In the end his argument is very spiritual. He questions the source of art. Not the artist, who creates it, but the source within the artist.
An essential portion of any artist's labor is not creation so much as invocation. Part of the work cannot be made, it must be received ... there are few artists who have not had this sense that some element of their work comes to them from a source they do not control.
According to Hyde the artist mustn't evaluate what comes out of himself too soon, because premature evaluation cuts off the flow. He must just accept it as a gift and see what comes of it. Once he has accepted the talent or the idea that is given to him, the artist will then want to offer it to an audience - thereby keeping the gift in in motion.
So long as the gift is not withheld, the creative spirit will remain a stranger to the economics of scarcity.
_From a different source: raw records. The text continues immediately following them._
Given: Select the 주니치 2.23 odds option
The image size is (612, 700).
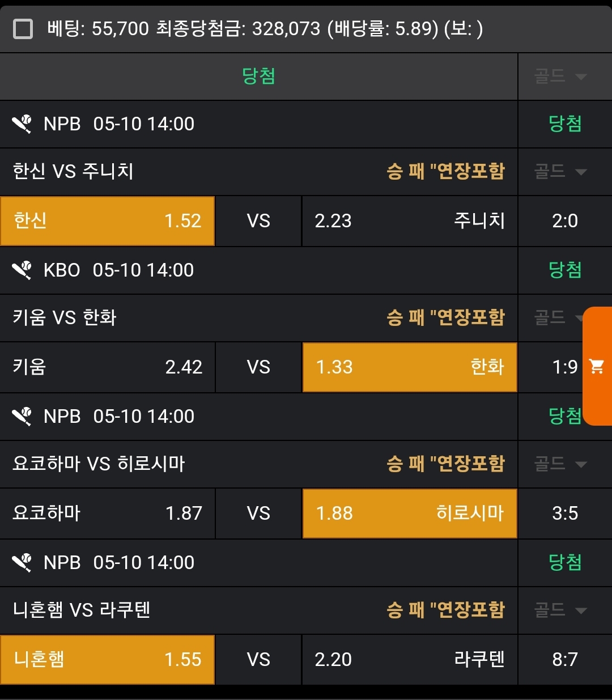Looking at the screenshot, I should click(409, 220).
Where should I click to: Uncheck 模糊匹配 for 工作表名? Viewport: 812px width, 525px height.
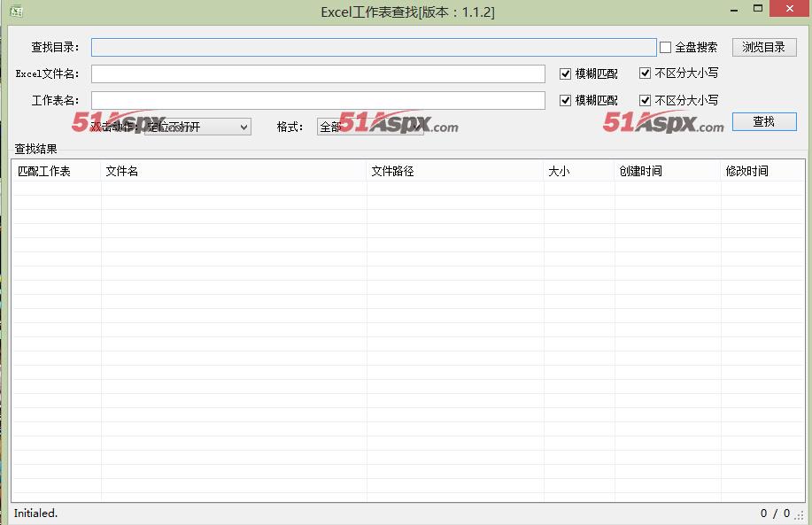coord(566,101)
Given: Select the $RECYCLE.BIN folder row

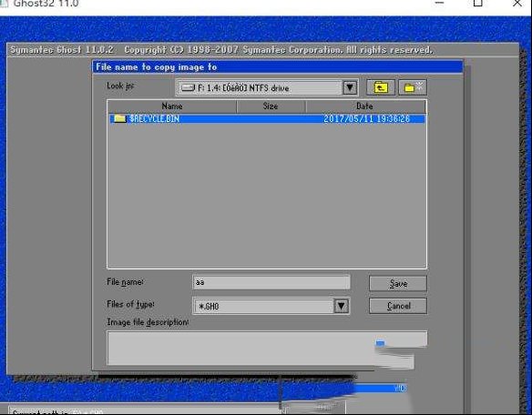Looking at the screenshot, I should pyautogui.click(x=267, y=118).
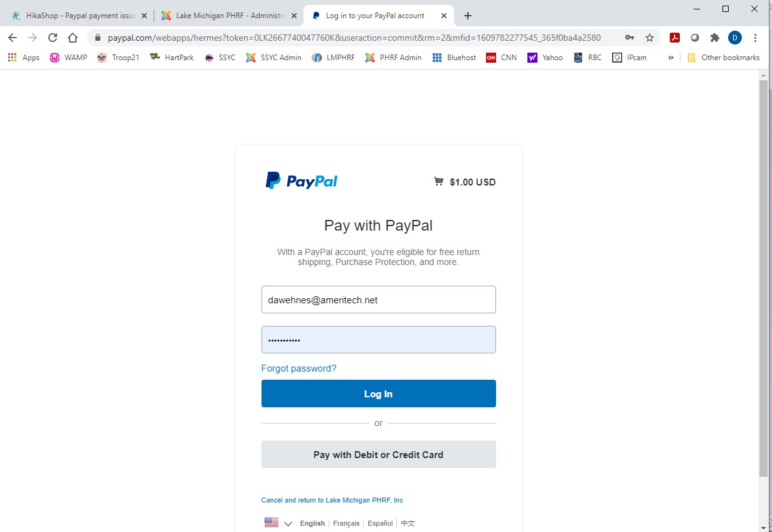Click the browser reload icon

pos(53,38)
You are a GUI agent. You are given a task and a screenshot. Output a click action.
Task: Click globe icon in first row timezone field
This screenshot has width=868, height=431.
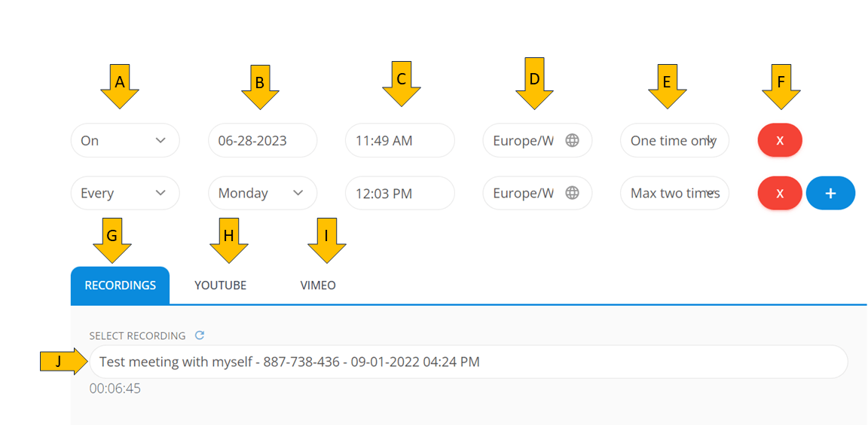(573, 141)
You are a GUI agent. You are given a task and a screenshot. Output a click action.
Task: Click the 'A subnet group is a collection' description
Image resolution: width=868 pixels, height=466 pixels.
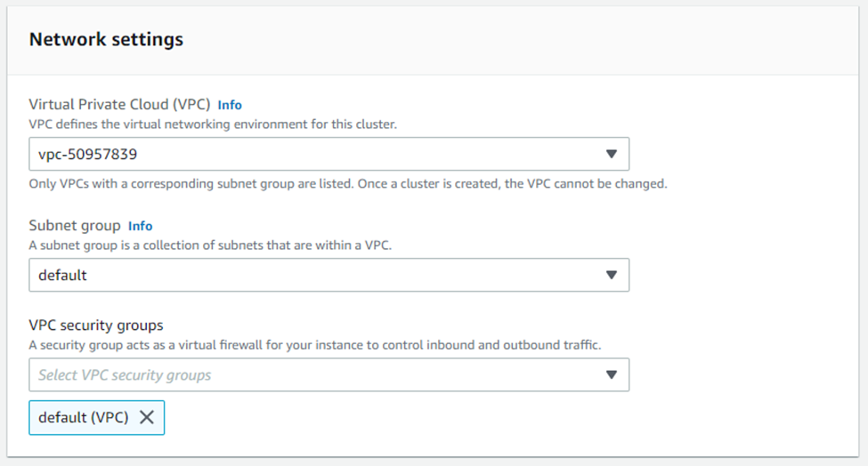(x=210, y=245)
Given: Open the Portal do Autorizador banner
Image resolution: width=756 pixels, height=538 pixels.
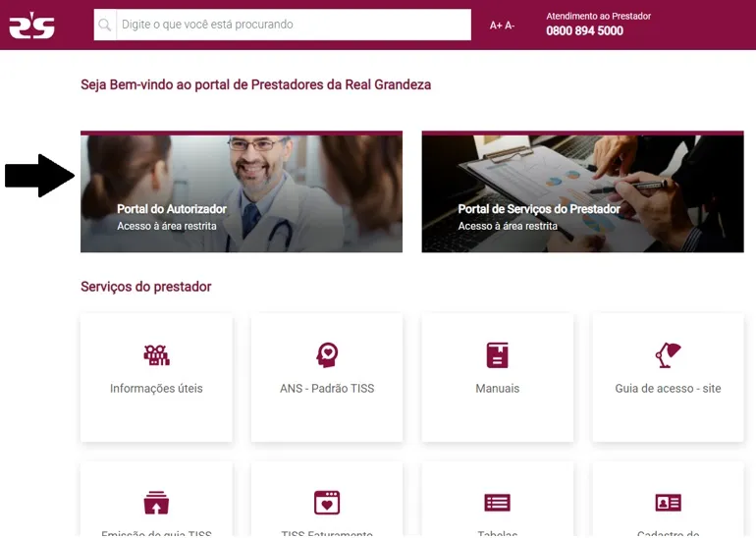Looking at the screenshot, I should [x=242, y=191].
Salmon, forest birds, poetry, symphonies or Kula shells, the gift is not used up in use. To have painted a painting does not empty the vessel out of which the paintings come. On the contrary, it is the talent which is not in use that is lost or atrophies, and to bestow one of our creations is the surest way to invoke the next.
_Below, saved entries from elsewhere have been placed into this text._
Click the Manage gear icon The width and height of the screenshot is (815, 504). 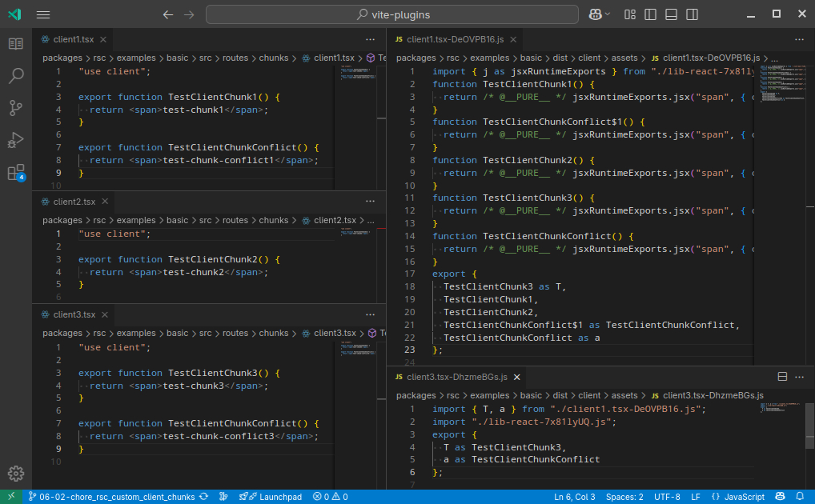[16, 474]
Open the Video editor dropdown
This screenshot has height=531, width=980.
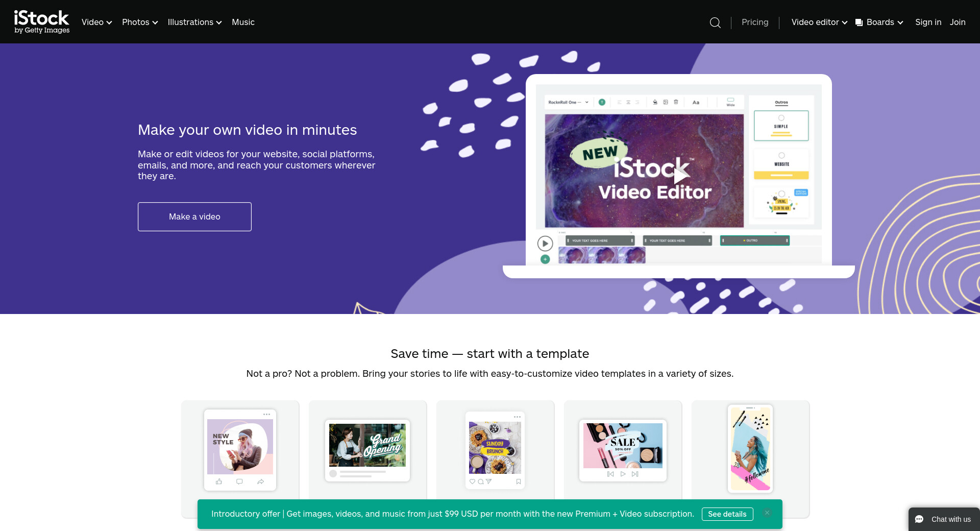pos(819,22)
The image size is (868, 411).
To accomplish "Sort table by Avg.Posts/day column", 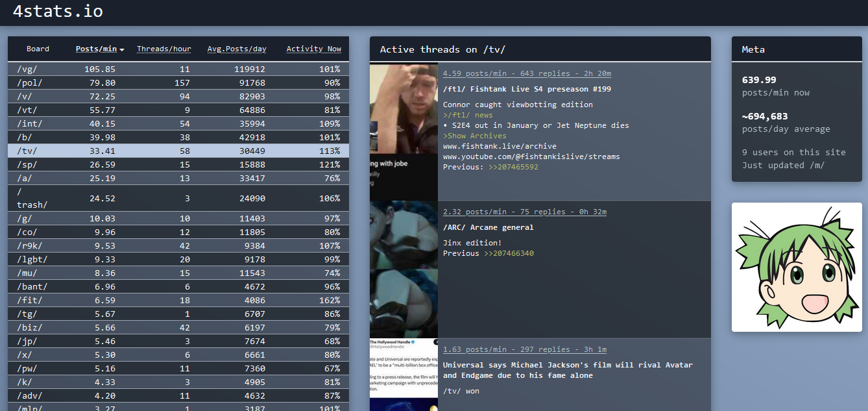I will click(x=236, y=49).
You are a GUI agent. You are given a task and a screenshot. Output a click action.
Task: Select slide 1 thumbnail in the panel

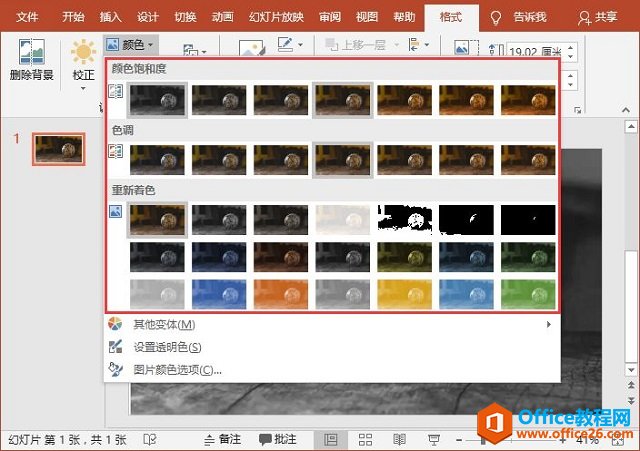click(x=59, y=148)
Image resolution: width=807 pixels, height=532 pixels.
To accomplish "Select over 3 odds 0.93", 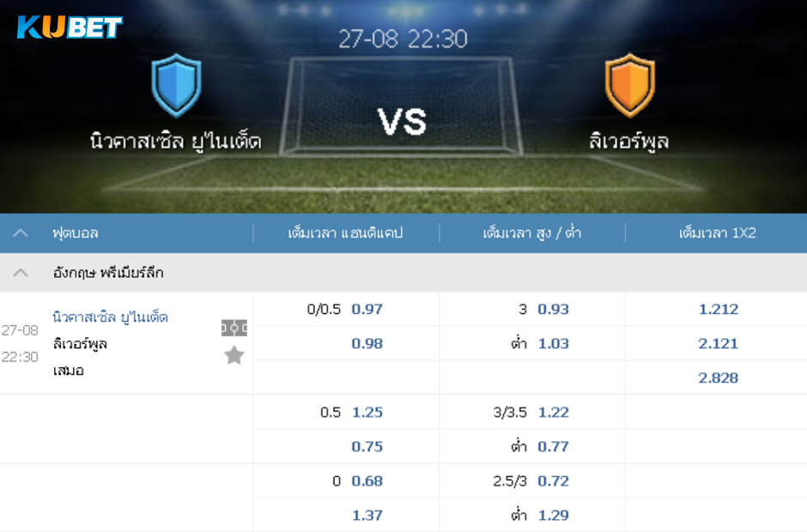I will 553,309.
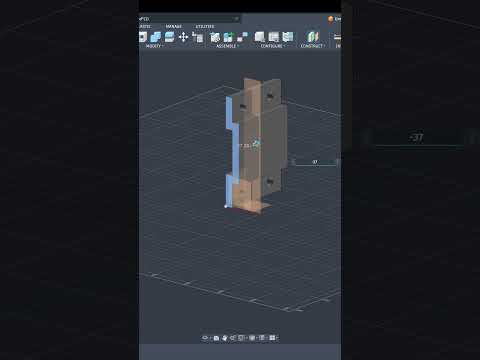Switch to the UTILITIES ribbon tab
Viewport: 480px width, 360px height.
click(205, 26)
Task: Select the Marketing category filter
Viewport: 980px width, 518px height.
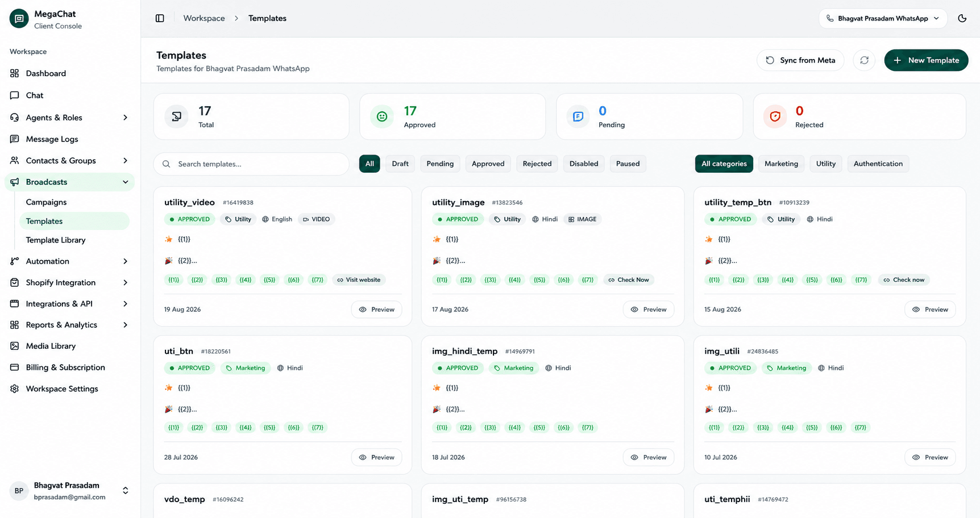Action: pyautogui.click(x=781, y=164)
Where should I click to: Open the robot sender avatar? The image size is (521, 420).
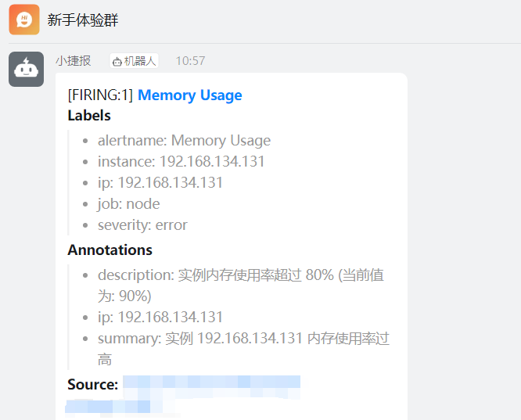coord(27,69)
Hyde also posits that artists and writers often have a "creation myth" of their own and the works of art are often symbolically offered back to the "creator". Whitman took the initial stirrings of his work to come from his soul and once the work was complete Whitman would "speak it back to the soul." Ezra Pound's myth revolved around tradition. Wherever the stirrings came from, it is all stored in a storehouse of tradition that must be respected. Pound would dedicate a portion of his work to the memory of certain artists who came before him and inspired him. Pablo Neruda's creation myth, his inspiration, revolved around the brotherhood of man - the "people" -- for whom he was creating. Part of me thinks this is a bit of a stretch, to make it fit with Hyde's concept of gifts flowing in a circle back to the original giver. But I liked the idea of writers having creation myths. And, after all, Hyde was up front that he was specifically attempting to apply the "language" of his gift exchange theory to the life of the artist

If the imagination is a gift derived from the creator of the artist's creation myth, then, Hyde says, the works that are created out of the imagination are the "increase". This made sense to me. But then Hyde, mindful that gift societies often use "first fruits" rituals to offer back to the original creator in the hope (not an expectation, but a hope) of a future increase again stretches a bit by analogizing the "first fruits" ritual to an artist's willingness to dedicate the work back to its inspiration or even to labor over it knowing that there is no hope it will be exhibited, just doing it for art's sake.

All in all I'm enjoying reading this. Hyde has two long chapters at the end that I haven't read in which he applies all of this language to two specific poets: Walt Whitman and Ezra Pound. I'm looking forward to getting to those chapters.